§ **Requirement**
From the entries below, please output exactly the lines starting at the one containing "You are a computer-use" and ending at the one containing "Instruction: Click the", both included.

§ **Source material**
------------------------------
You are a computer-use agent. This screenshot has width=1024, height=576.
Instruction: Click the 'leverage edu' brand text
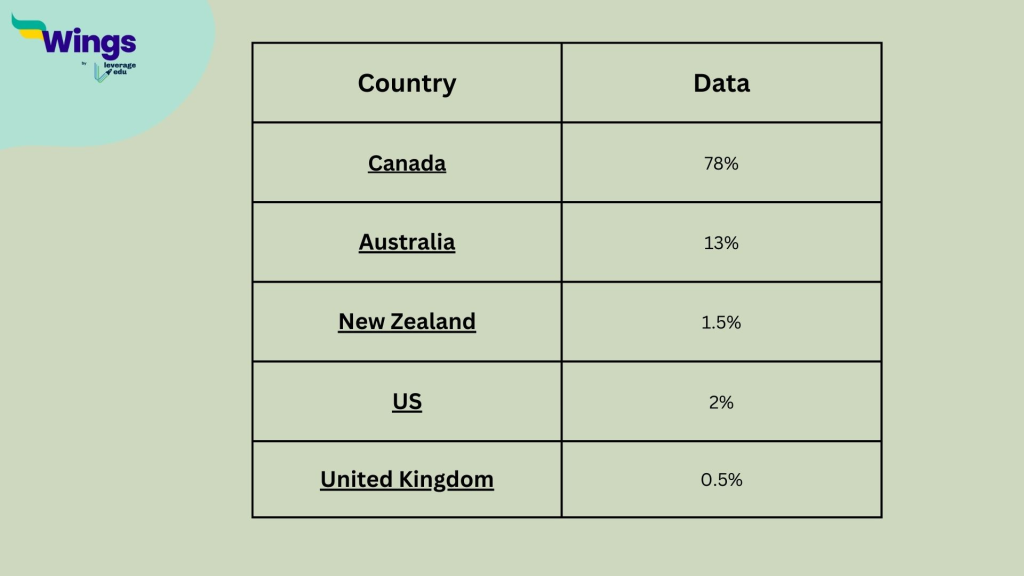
------------------------------
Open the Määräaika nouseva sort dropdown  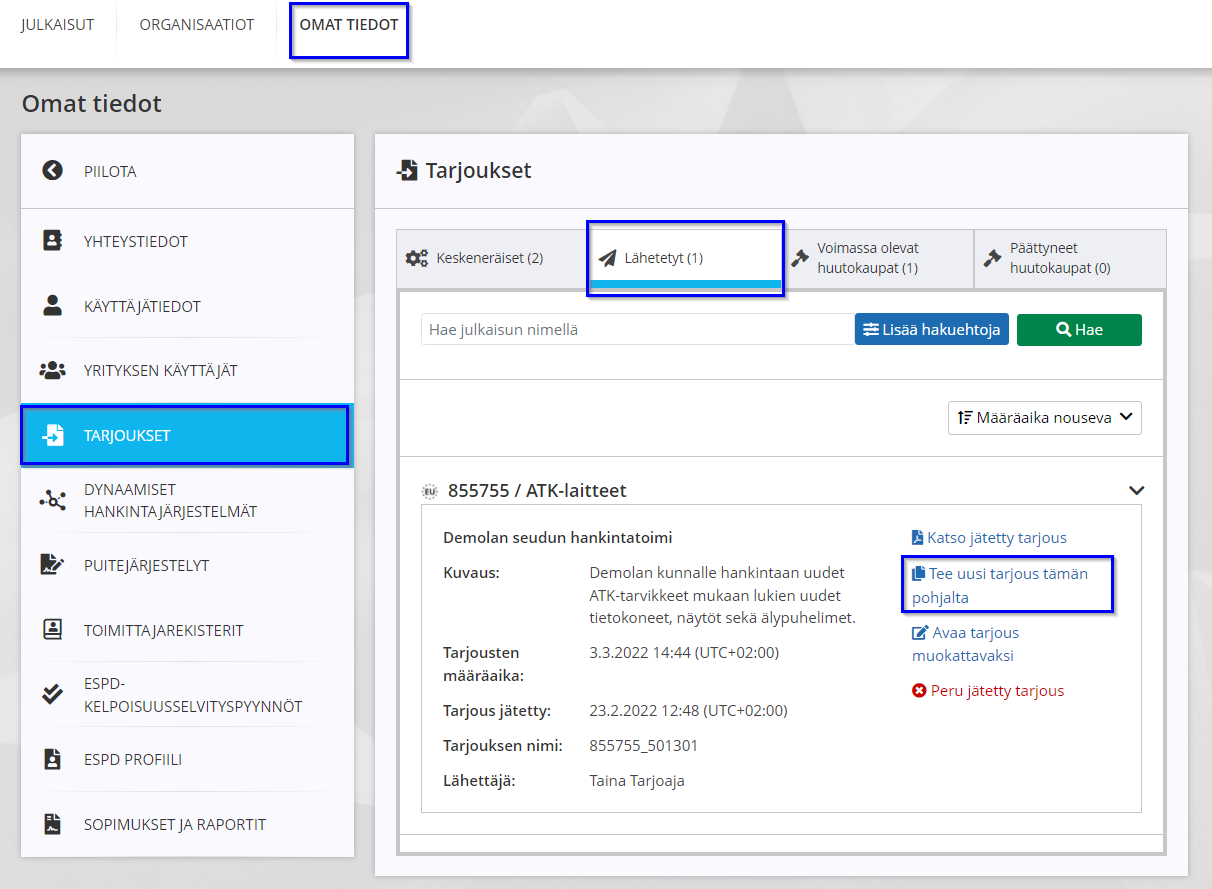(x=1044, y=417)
------------------------------
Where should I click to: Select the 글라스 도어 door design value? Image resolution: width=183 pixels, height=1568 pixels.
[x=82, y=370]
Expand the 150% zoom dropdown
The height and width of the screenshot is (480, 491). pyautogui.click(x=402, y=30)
------------------------------
§ **Output for this exercise**
You are a computer-use agent. This screenshot has width=1024, height=576.
Instruction: Click the 'leverage edu' brand text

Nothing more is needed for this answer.